Take the line that contains "Open the footer Pricing link" and each one after it through the last line below, and retype them exactly. Leave out the pictures.

Segment Start: Exercise input

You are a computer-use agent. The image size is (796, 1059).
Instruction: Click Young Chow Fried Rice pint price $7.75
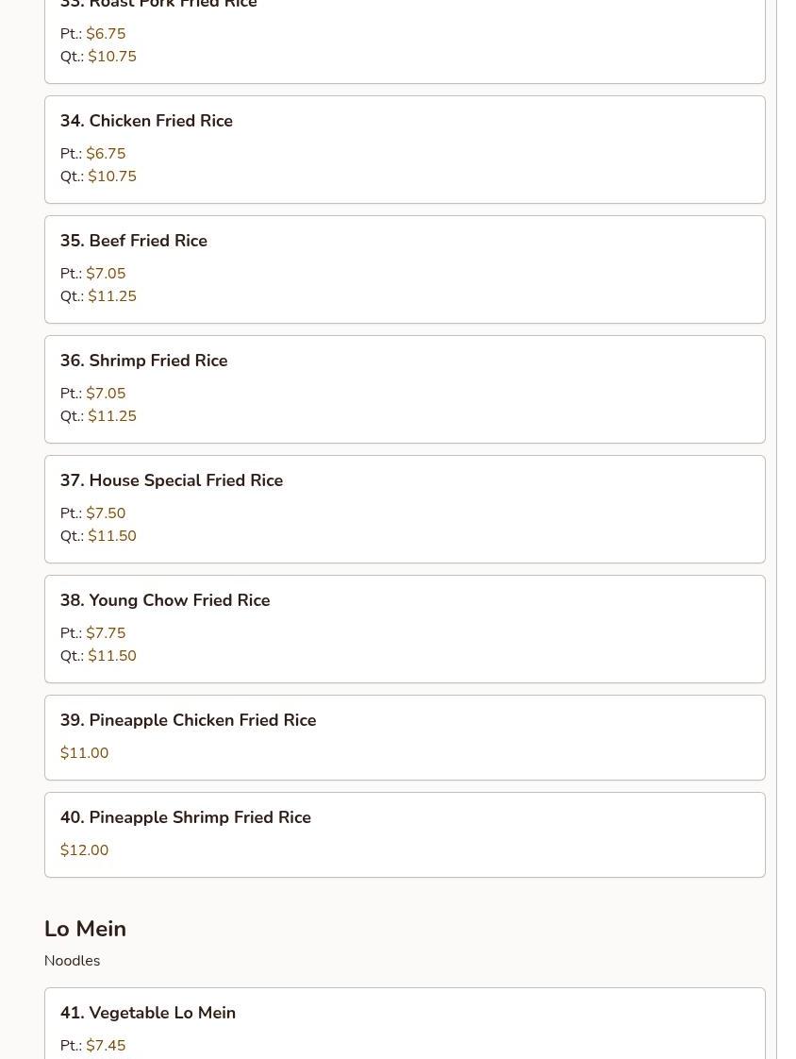tap(106, 633)
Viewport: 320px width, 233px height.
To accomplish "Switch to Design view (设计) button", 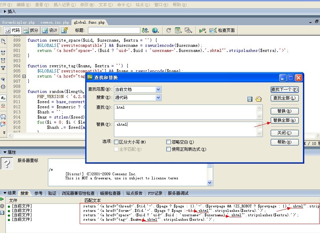I will tap(50, 30).
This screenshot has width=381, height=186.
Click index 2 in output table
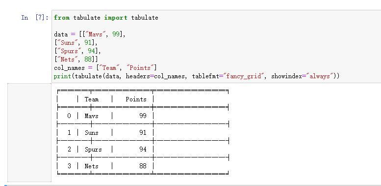[69, 149]
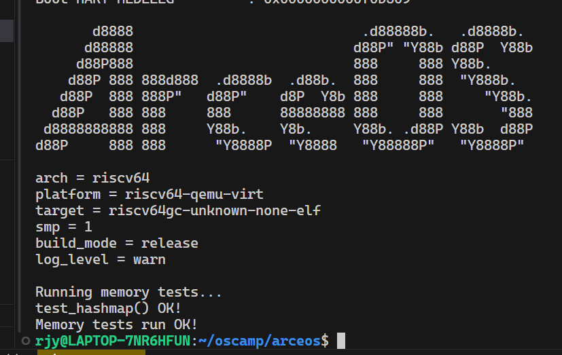Click the partially visible boot hex address at top
The width and height of the screenshot is (562, 355).
point(337,2)
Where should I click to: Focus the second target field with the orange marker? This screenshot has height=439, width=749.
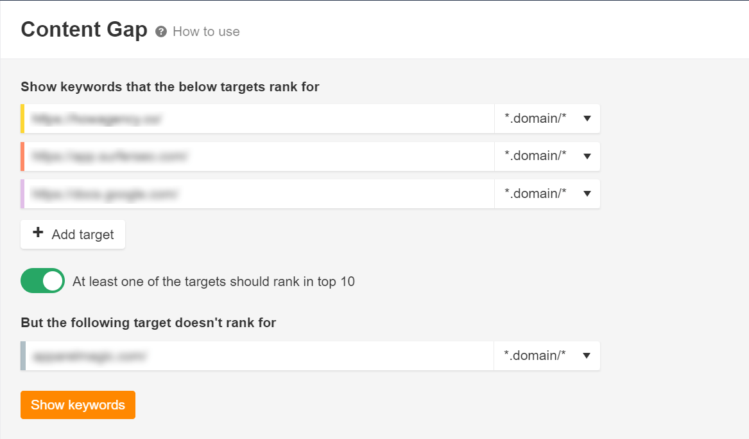(x=259, y=156)
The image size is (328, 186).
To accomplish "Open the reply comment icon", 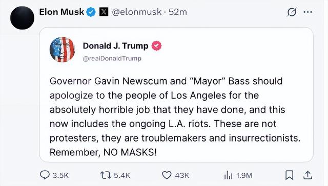I will (x=45, y=175).
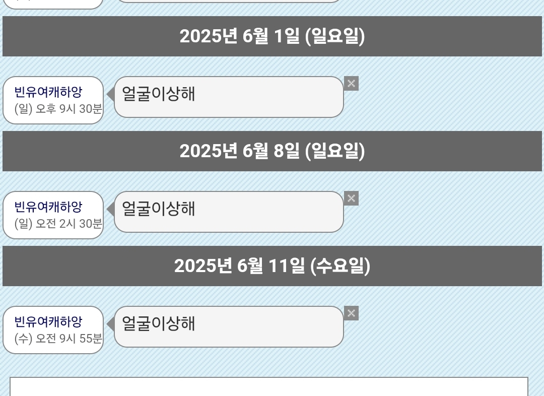Image resolution: width=544 pixels, height=396 pixels.
Task: Remove the message sent at 오전 2시 30분
Action: click(x=351, y=198)
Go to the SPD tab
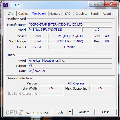 (x=68, y=14)
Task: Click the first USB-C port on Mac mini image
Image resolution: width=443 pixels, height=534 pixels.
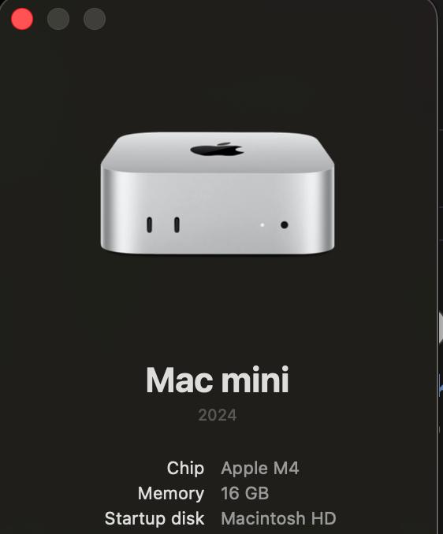Action: (149, 224)
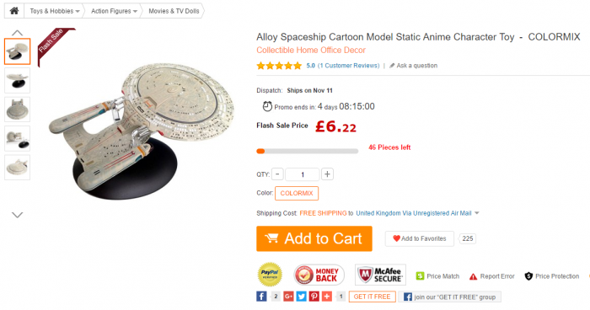Screen dimensions: 590x310
Task: Open Movies & TV Dolls breadcrumb
Action: 174,11
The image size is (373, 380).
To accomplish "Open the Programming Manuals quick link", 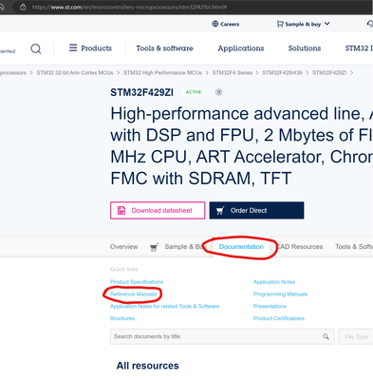I will [280, 295].
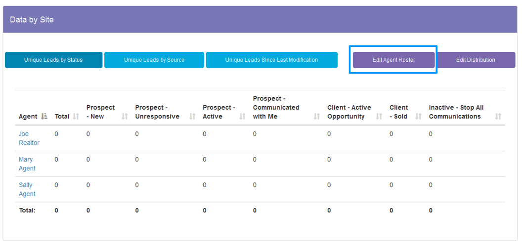Sort by Client - Active Opportunity arrows

point(379,117)
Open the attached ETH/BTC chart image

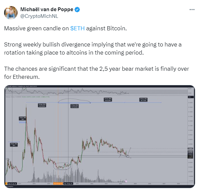(100, 136)
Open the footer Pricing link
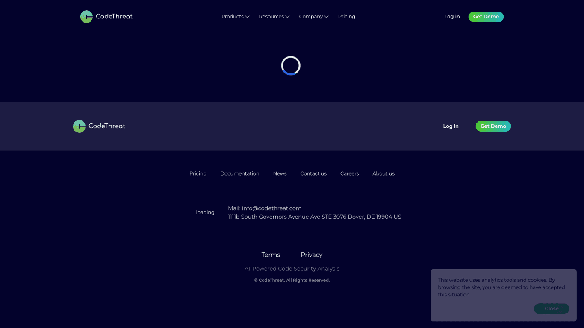Image resolution: width=584 pixels, height=328 pixels. 198,173
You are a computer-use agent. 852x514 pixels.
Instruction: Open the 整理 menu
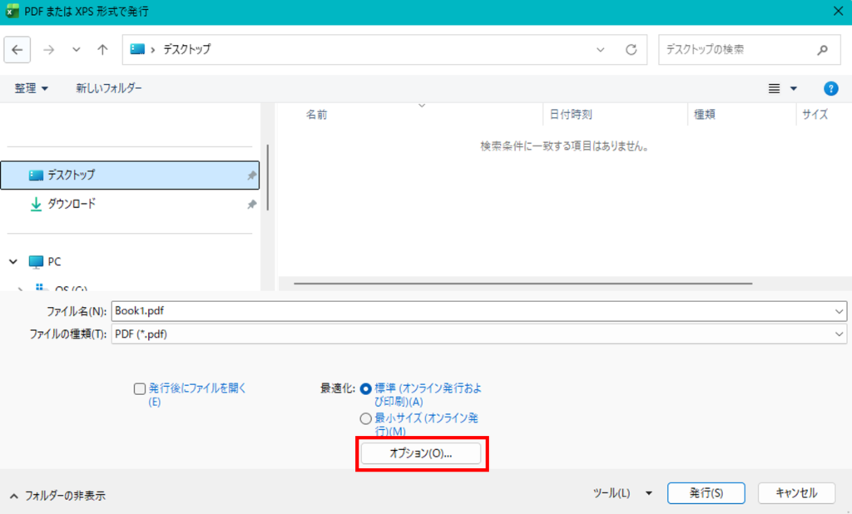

Segment End: Exercise input

**Solved problem:**
Open the footer Pricing link
Image resolution: width=584 pixels, height=328 pixels. 198,173
You are a computer-use agent. 852x514 pixels.
Instruction: Open the 整理 menu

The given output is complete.